I’m back in the 7th grade--I’m at a school assembly. My friend Yolanda who turned out to be the biggest chola in the history of the world was caught macking with my crush. Of course he was a little gangsta guy---David. I was devastated. This song was playing prior to the assembly and I thought the world was over. Little did I know that somewhere Robert V., an accountant at Arthur Anderson at the time, would rescue me in 9 years and love me more than unconditionally. He would love me and all of my excess baggage--because I had plenty, believe me. He would know me, love me, and through all my early-mid-late twenties shit he would stand by me because he knew I had to grow, albeit on his time, but he would stay and hold my hand and hope----and it would all be worth it because in the end I would understand me and my situation and who I was and who I was becoming.

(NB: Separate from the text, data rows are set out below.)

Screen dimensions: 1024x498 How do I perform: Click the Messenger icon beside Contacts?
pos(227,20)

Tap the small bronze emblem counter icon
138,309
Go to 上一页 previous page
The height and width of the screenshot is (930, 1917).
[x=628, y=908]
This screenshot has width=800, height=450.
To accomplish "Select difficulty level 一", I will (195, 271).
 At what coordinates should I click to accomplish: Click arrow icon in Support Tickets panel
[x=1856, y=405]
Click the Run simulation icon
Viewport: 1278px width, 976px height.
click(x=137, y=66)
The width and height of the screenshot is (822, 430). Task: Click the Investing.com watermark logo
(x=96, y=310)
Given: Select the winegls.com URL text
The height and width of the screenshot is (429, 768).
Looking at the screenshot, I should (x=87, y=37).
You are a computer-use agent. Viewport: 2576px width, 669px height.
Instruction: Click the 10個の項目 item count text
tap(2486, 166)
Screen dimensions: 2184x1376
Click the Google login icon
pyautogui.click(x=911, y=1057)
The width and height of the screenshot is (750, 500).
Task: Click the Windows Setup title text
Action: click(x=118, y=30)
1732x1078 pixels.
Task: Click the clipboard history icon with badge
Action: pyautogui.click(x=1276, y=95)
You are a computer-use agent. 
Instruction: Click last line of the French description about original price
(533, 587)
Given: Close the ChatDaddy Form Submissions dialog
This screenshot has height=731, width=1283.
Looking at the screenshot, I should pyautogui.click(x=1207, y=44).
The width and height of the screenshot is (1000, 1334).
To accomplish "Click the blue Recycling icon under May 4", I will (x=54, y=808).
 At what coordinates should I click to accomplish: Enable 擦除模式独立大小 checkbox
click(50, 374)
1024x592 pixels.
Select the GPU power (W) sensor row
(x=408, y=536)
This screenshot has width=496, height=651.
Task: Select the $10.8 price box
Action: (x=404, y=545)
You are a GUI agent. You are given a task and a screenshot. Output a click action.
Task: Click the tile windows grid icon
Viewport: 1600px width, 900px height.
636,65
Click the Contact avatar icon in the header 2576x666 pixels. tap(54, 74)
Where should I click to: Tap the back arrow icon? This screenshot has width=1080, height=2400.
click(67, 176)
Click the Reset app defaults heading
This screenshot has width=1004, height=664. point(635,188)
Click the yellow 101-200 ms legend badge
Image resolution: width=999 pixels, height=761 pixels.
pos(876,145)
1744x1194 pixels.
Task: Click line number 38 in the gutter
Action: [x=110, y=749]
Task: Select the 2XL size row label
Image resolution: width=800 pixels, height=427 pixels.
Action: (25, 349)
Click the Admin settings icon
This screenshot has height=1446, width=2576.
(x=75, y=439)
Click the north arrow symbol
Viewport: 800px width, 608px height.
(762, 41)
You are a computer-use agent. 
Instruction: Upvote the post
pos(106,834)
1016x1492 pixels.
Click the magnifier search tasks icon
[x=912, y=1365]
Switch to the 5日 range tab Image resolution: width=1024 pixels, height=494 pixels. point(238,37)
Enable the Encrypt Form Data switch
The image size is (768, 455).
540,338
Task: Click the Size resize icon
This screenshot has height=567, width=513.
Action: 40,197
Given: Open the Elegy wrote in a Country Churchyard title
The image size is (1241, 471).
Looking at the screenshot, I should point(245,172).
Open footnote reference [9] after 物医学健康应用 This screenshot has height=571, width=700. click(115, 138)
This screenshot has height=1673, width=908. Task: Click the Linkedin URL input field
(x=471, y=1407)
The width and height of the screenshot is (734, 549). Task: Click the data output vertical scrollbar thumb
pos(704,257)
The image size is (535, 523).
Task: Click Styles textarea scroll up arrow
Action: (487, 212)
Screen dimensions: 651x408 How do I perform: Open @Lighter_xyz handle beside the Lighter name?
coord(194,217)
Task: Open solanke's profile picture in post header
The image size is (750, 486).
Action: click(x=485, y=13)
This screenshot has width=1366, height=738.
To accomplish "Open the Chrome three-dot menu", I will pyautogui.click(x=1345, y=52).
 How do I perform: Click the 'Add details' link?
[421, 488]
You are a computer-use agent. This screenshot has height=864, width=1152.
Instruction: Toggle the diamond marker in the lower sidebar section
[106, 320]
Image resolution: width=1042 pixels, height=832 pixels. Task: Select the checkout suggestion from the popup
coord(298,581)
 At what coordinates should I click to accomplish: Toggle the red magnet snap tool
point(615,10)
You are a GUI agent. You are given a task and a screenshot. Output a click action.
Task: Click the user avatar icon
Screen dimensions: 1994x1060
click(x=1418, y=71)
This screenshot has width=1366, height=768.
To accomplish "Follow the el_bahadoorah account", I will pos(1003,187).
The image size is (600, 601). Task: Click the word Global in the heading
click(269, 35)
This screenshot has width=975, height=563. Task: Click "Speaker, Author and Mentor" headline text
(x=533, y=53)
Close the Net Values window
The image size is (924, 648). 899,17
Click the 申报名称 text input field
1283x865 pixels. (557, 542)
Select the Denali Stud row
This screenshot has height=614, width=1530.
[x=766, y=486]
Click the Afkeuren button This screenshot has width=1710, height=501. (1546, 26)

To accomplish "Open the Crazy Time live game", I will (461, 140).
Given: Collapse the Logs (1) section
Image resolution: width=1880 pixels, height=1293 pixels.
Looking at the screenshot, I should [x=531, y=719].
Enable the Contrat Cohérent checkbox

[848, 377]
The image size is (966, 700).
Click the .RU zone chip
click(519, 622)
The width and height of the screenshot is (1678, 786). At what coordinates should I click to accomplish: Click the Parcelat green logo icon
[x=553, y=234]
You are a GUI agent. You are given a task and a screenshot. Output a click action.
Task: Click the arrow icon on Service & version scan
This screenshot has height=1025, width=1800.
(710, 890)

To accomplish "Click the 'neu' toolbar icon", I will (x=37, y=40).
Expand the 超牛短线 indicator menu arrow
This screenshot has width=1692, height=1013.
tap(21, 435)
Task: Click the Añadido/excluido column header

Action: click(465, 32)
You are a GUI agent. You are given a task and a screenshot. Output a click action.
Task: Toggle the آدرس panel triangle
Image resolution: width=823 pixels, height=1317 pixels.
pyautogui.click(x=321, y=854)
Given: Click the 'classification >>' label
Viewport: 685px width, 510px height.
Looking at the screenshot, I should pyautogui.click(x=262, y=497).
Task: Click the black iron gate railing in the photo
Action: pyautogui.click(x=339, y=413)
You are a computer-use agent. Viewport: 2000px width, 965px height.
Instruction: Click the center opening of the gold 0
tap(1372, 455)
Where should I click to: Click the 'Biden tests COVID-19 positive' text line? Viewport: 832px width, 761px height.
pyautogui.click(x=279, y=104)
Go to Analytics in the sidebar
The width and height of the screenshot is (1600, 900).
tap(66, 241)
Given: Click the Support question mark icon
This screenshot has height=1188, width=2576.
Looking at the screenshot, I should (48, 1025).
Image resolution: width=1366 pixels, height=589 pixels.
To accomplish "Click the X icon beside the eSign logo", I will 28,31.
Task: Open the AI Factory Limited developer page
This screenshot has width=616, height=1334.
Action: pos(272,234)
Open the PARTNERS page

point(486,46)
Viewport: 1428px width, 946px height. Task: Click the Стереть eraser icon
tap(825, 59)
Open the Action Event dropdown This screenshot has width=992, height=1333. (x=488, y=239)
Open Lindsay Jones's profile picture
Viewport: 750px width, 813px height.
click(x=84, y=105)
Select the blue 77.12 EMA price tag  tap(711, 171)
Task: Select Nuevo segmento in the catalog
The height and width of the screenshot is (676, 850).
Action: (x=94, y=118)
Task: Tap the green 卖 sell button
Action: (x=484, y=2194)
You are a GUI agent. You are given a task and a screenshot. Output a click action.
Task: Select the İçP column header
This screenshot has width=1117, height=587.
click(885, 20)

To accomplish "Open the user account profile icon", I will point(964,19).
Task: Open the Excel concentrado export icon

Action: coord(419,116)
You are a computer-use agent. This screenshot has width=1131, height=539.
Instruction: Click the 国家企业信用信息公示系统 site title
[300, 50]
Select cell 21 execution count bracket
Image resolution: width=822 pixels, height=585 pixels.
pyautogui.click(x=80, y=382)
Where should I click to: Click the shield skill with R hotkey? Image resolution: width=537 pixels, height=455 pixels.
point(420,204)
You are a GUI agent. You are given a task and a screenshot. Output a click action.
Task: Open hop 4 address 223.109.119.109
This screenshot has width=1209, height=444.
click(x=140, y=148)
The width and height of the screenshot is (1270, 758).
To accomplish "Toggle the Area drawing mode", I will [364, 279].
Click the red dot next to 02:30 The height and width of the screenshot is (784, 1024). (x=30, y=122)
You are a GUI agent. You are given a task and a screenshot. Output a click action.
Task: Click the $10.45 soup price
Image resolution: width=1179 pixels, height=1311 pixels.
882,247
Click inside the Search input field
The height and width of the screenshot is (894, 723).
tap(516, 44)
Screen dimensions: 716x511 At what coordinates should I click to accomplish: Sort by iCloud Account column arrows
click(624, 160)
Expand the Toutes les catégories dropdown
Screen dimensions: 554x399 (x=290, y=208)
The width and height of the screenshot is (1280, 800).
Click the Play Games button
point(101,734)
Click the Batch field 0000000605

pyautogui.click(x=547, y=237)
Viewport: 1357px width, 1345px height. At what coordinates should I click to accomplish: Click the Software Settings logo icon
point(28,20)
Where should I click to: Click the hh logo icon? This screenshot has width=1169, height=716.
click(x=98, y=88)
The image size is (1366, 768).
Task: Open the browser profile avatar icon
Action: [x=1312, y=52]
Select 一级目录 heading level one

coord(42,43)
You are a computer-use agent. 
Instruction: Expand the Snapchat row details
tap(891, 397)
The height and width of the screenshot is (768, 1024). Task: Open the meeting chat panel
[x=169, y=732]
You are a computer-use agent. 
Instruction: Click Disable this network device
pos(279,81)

I would have struggles and our marriage would be in question for a brief period of time, but our love never wavered. We would get through it all and love each other more deeply than we ever thought possible. We would start over.
-You keep holding on to your thoughts of rejection
If you’re with me you’re secured
mmm mmm-
Um.
So.
Itunes is nutso.
I have enough music to last 3-4 weeks straight.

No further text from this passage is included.